We consider the very interesting implications of the recent case of XX in this briefing.
XX was 29 years old when she was diagnosed with stage IIB cervical cancer. She underwent smear tests in 2008 and 2012, and had biopsies taken in 2012 and 2013. The Trust admitted breach of duty for failing to diagnose her cancer as a result of those investigations.
The tumour required chemo-radiotherapy and this caused XX to become infertile. This would have been avoided had the negligence been avoided.
In July 2013, the Claimant underwent ovarian stimulation and egg harvest. She was keen to start her own family via surrogacy, and the Claimant sought damages in respect of the costs of surrogacy. Her claim was advanced based on two alternative scenarios; the use of an American surrogate or a UK based one. Her preference was for an American surrogate because surrogacy is lawful in the USA and commercial agreements are binding. Further, it would be possible to get a pre-birth order confirming the legal status of her status in relation to the child (whereas in the UK, it is not possible to get a pre-birth order, and this could allow the surrogate mother to give the child to someone else).
Previous Case Law
Costs associated with surrogacy were previously considered in Briody v St Helens (2002), where the Claimant sought to recover the costs associated with the use of a Californian surrogate. The chances of a live birth were assessed as just 1%, and Briody's claim for the costs of surrogacy was dismissed on the basis that it was unreasonable (given the low prospects of success) and illegal under English law.
The initial Court ruling
In June 2017 the case was heard by Sir Robert Nelson. Consistent with the decision in Briody he decided that as commercial surrogacy arrangements were illegal in the UK it was contrary to public policy to allow XX to be compensated for the costs of commercial surrogacy. However, as the Claimant had delayed her treatment to allow eggs to be harvested and the prospects of a successful birth were good, it was reasonable to allow her to use a UK based surrogate.

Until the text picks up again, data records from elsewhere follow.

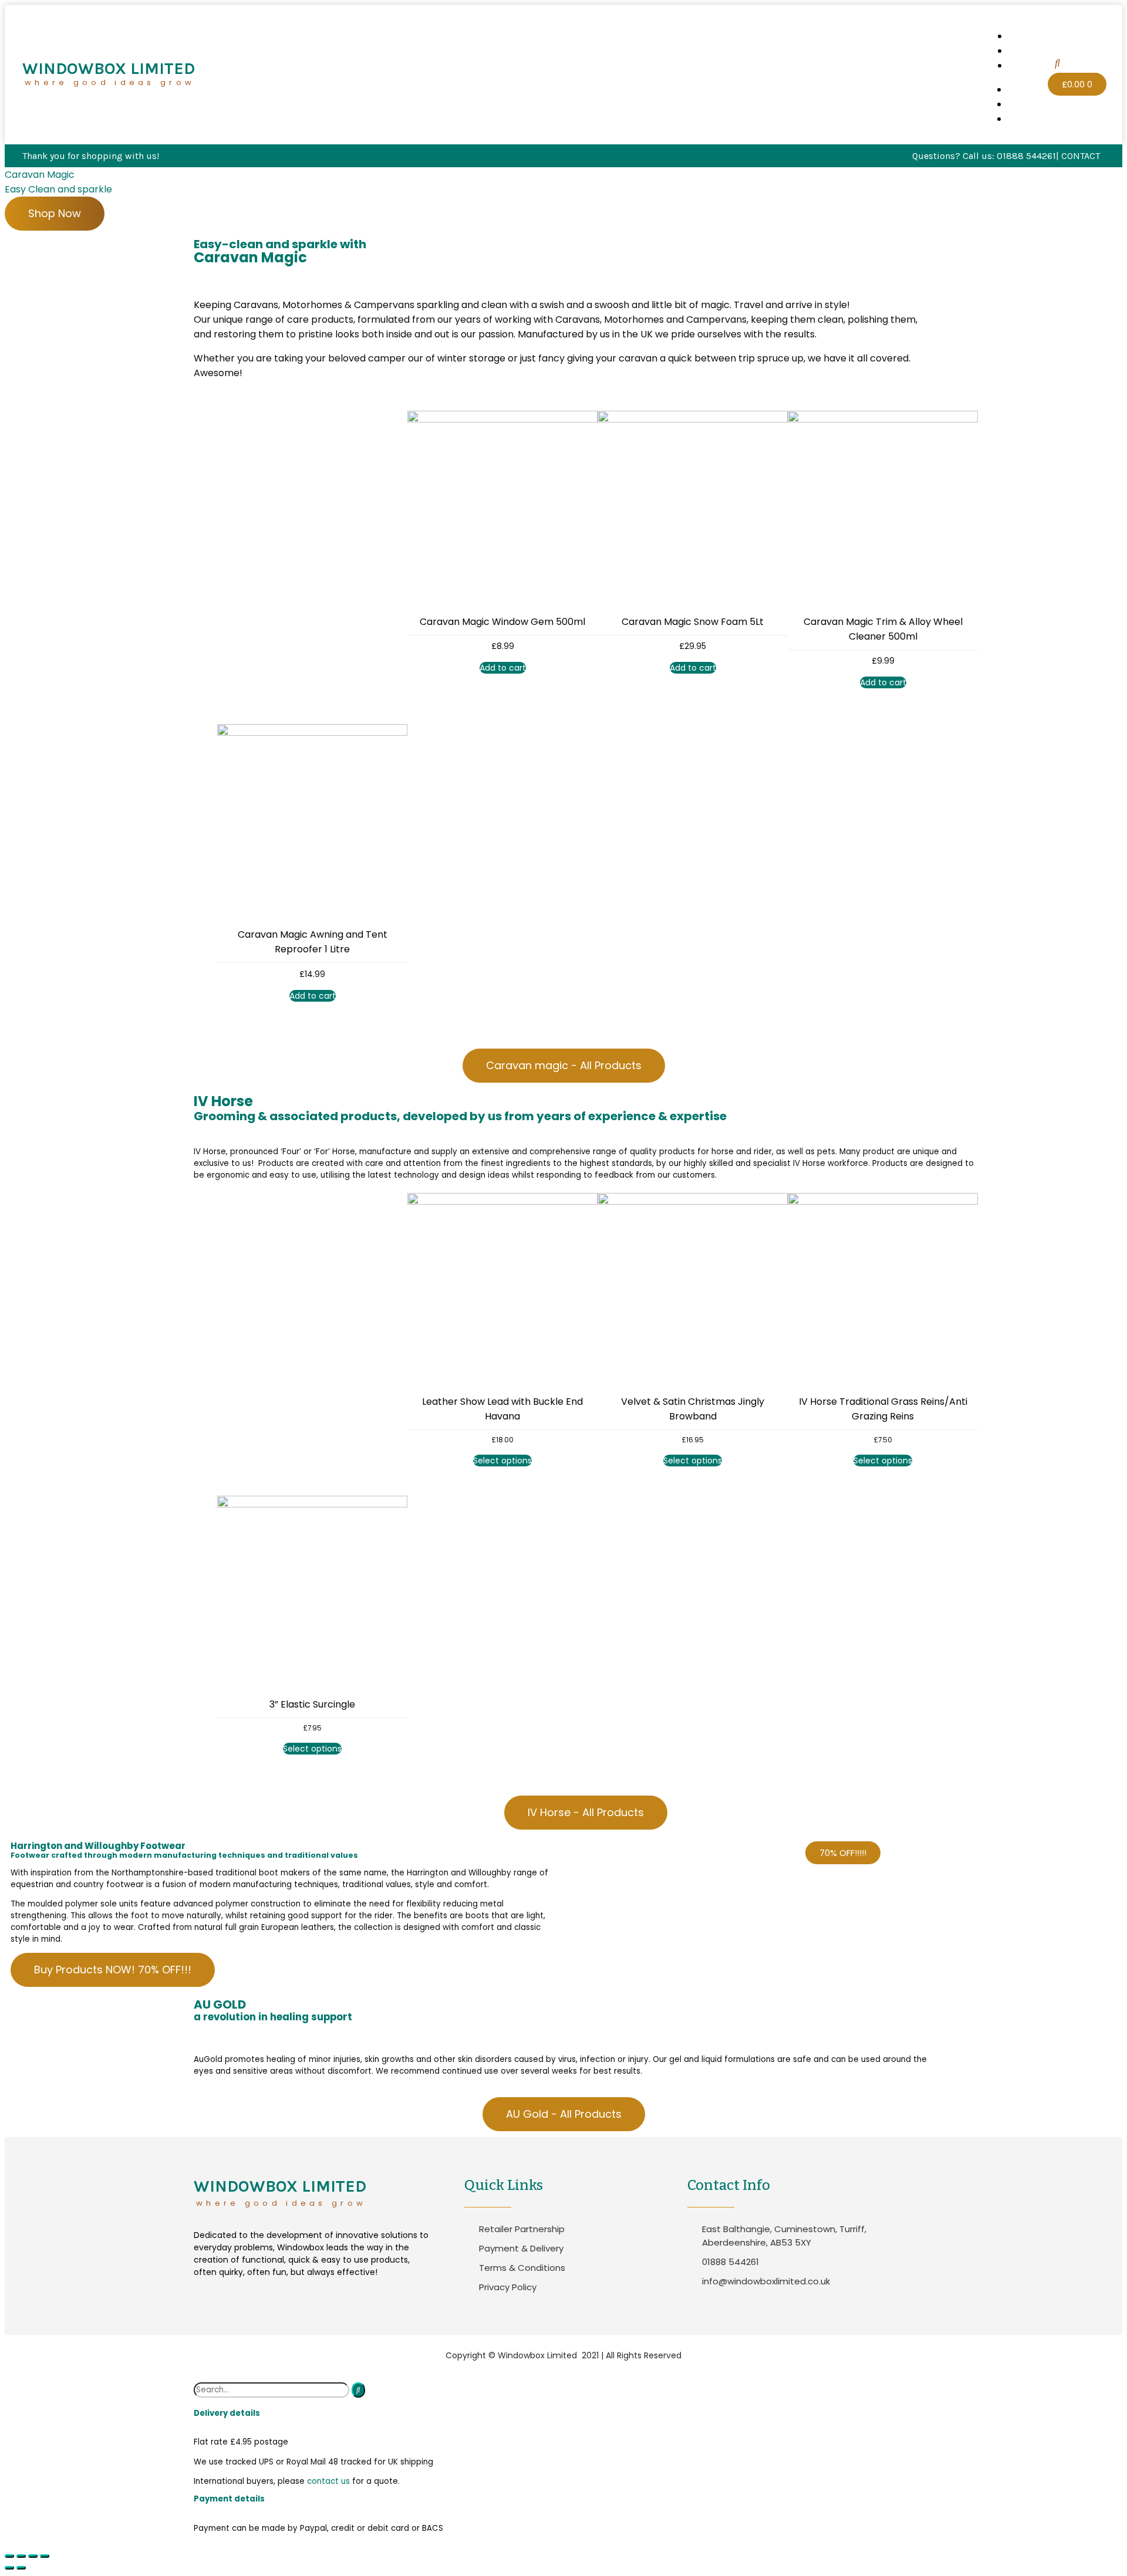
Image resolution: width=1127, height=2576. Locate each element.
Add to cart (503, 668)
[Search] (358, 2390)
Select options (502, 1460)
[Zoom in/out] (44, 2556)
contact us (328, 2481)
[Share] (21, 2556)
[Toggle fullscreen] (33, 2556)
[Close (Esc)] (9, 2556)
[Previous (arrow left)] (9, 2568)
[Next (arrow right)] (21, 2568)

The use of donor eggs was deemed unreasonable. XX had lost the ability to carry a child and the use of donor eggs was not restorative. She was therefore awarded £74,000.00 for the use of her own eggs and a UK based surrogate (for 2 children).
On 19 December 2018, the Court of Appeal unanimously awarded damages for the use of a Californian surrogate. Lady Justice McCombe said:-
"There is plenty of judicial authority, arising from the diversity of the family in modern society, which requires the court to ask itself, when such questions arise in contexts such as the present, whether the law is achieving a necessary coherence and consistency in sticking rigidly to a perception of public policy formulated even a few years ago". Further, as XX's intentions were not unlawful, in either America or the UK, there was no reason to prevent her from recovering the costs associated with the use of a commercial surrogate based in California.
Further, the Court of Appeal ruled that the distinction between the Claimant's own eggs and that of a donor was artificial and could not be maintained. The Court awarded damages for the costs associated with donor egg surrogacy, as this would enable the Claimant to be put back in the position that she was in, insofar as possible, but for the Trust's negligence.
The judgment emphasises that this case does not automatically entitle a claimant to damages for fertility based treatment. However, if a claimant in these circumstances can demonstrate that their intentions (be they medical or surrogacy based) are reasonable, they may succeed.
The Courts are now willing, in certain circumstances, to allow claims for the costs associated with commercial surrogacy arrangements provided the prospects of a successful live birth are good. This will cause damages in some cases to increase significantly, and may make it easier for claimants to recover compensation for more unusual, and often more expensive, modes of treatment.